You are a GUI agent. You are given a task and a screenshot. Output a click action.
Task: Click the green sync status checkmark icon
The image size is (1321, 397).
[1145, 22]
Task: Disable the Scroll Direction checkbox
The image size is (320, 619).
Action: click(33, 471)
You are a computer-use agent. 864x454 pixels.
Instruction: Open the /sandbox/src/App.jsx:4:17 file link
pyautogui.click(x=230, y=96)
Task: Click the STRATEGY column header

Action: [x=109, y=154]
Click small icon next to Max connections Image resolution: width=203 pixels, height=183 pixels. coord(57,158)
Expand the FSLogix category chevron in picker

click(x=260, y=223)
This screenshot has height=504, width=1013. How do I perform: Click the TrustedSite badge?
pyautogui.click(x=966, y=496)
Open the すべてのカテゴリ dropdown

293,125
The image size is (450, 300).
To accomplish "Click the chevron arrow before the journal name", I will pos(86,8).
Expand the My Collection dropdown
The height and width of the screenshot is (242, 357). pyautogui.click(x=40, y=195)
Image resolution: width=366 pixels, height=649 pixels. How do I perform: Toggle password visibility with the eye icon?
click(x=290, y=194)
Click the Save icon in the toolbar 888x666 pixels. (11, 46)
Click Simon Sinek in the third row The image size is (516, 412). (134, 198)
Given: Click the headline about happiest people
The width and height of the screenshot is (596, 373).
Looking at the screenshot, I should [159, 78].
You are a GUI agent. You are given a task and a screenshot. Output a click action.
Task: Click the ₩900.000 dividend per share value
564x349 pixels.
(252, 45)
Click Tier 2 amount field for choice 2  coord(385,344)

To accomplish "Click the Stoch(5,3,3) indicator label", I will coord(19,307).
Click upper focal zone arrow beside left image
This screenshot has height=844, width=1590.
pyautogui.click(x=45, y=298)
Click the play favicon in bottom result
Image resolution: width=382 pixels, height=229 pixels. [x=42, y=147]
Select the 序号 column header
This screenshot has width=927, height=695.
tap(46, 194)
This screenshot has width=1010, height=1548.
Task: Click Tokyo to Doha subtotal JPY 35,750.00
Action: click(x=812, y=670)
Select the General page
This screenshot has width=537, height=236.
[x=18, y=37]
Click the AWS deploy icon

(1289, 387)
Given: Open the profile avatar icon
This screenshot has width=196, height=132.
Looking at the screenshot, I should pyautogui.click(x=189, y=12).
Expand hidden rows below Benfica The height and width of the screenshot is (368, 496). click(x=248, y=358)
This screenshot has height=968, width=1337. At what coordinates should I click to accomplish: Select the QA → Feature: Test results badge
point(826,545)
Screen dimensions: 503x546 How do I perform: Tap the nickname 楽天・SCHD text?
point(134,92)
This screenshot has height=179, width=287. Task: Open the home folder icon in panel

========================================

Please reproduce every line of the material word for word.

You are a GUI agent. You are given a task and a screenshot. Output a click action.
Task: Click the green sync status checkmark icon
The image size is (1321, 397).
[1145, 22]
Task: Disable the Scroll Direction checkbox
The image size is (320, 619).
Action: click(33, 471)
You are a computer-use agent. 864x454 pixels.
Instruction: Open the /sandbox/src/App.jsx:4:17 file link
pyautogui.click(x=230, y=96)
Task: Click the STRATEGY column header

Action: [x=109, y=154]
Click small icon next to Max connections Image resolution: width=203 pixels, height=183 pixels. coord(57,158)
Expand the FSLogix category chevron in picker

click(x=260, y=223)
This screenshot has height=504, width=1013. How do I perform: Click the TrustedSite badge?
pyautogui.click(x=966, y=496)
Open the すべてのカテゴリ dropdown

293,125
The image size is (450, 300).
To accomplish "Click the chevron arrow before the journal name", I will pos(86,8).
Expand the My Collection dropdown
The height and width of the screenshot is (242, 357). pyautogui.click(x=40, y=195)
Image resolution: width=366 pixels, height=649 pixels. How do I perform: Toggle password visibility with the eye icon?
click(x=290, y=194)
Click the Save icon in the toolbar 888x666 pixels. (11, 46)
Click Simon Sinek in the third row The image size is (516, 412). (134, 198)
Given: Click the headline about happiest people
The width and height of the screenshot is (596, 373).
Looking at the screenshot, I should [159, 78].
You are a GUI agent. You are given a task and a screenshot. Output a click action.
Task: Click the ₩900.000 dividend per share value
564x349 pixels.
(252, 45)
Click Tier 2 amount field for choice 2  coord(385,344)

To accomplish "Click the Stoch(5,3,3) indicator label", I will coord(19,307).
Click upper focal zone arrow beside left image
This screenshot has height=844, width=1590.
pyautogui.click(x=45, y=298)
Click the play favicon in bottom result
Image resolution: width=382 pixels, height=229 pixels. [x=42, y=147]
Select the 序号 column header
This screenshot has width=927, height=695.
tap(46, 194)
This screenshot has width=1010, height=1548.
Task: Click Tokyo to Doha subtotal JPY 35,750.00
Action: click(x=812, y=670)
Select the General page
This screenshot has width=537, height=236.
[x=18, y=37]
Click the AWS deploy icon

(1289, 387)
Given: Open the profile avatar icon
This screenshot has width=196, height=132.
Looking at the screenshot, I should pyautogui.click(x=189, y=12).
Expand hidden rows below Benfica The height and width of the screenshot is (368, 496). click(x=248, y=358)
This screenshot has height=968, width=1337. At what coordinates should I click to accomplish: Select the QA → Feature: Test results badge
point(826,545)
Screen dimensions: 503x546 How do I perform: Tap the nickname 楽天・SCHD text?
point(134,92)
This screenshot has height=179, width=287. Task: Open the home folder icon in panel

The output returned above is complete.